▶ _INSTRUCTIONS FOR THE TASK_: Please take the records that follow and repeat exactly the lines starting with the line with "Toggle the select-all checkbox in header" and going on through the line with "The width and height of the screenshot is (1200, 848).".

-- -- --

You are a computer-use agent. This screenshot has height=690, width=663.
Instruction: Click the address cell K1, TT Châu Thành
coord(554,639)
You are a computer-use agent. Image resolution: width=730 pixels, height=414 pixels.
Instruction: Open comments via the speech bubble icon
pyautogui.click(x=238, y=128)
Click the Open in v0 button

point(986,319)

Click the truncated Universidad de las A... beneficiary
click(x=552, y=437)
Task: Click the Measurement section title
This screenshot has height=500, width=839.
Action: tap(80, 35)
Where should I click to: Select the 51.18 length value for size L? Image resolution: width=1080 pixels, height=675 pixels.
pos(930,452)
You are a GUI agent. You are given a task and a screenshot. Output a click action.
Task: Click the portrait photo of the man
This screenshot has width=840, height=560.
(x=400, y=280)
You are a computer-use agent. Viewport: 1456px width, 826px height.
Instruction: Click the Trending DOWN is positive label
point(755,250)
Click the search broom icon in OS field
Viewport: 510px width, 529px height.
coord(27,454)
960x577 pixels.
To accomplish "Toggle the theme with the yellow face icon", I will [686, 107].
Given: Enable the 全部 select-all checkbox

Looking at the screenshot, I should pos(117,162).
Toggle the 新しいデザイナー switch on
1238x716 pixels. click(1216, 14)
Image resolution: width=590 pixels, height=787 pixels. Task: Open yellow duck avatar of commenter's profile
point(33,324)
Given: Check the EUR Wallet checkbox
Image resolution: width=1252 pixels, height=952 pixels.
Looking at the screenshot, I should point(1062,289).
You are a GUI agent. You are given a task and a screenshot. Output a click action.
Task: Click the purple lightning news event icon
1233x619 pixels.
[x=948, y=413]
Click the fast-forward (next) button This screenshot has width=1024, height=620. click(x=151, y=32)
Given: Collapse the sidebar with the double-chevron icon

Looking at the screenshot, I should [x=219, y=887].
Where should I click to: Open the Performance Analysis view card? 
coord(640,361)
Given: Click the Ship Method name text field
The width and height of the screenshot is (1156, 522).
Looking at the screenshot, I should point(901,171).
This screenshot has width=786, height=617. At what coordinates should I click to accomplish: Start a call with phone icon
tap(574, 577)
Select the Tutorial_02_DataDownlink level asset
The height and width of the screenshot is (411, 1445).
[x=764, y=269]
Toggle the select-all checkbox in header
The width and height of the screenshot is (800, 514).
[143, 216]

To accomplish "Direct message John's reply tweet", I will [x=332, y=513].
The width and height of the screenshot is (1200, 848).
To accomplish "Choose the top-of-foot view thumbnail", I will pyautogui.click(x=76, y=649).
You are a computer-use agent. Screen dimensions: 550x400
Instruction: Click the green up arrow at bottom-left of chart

-- -- --

▶ _SOLUTION FOR THIS EXERCISE_:
Toggle the select-all checkbox in header
The width and height of the screenshot is (800, 514).
[143, 216]

To accomplish "Direct message John's reply tweet", I will [x=332, y=513].
The width and height of the screenshot is (1200, 848).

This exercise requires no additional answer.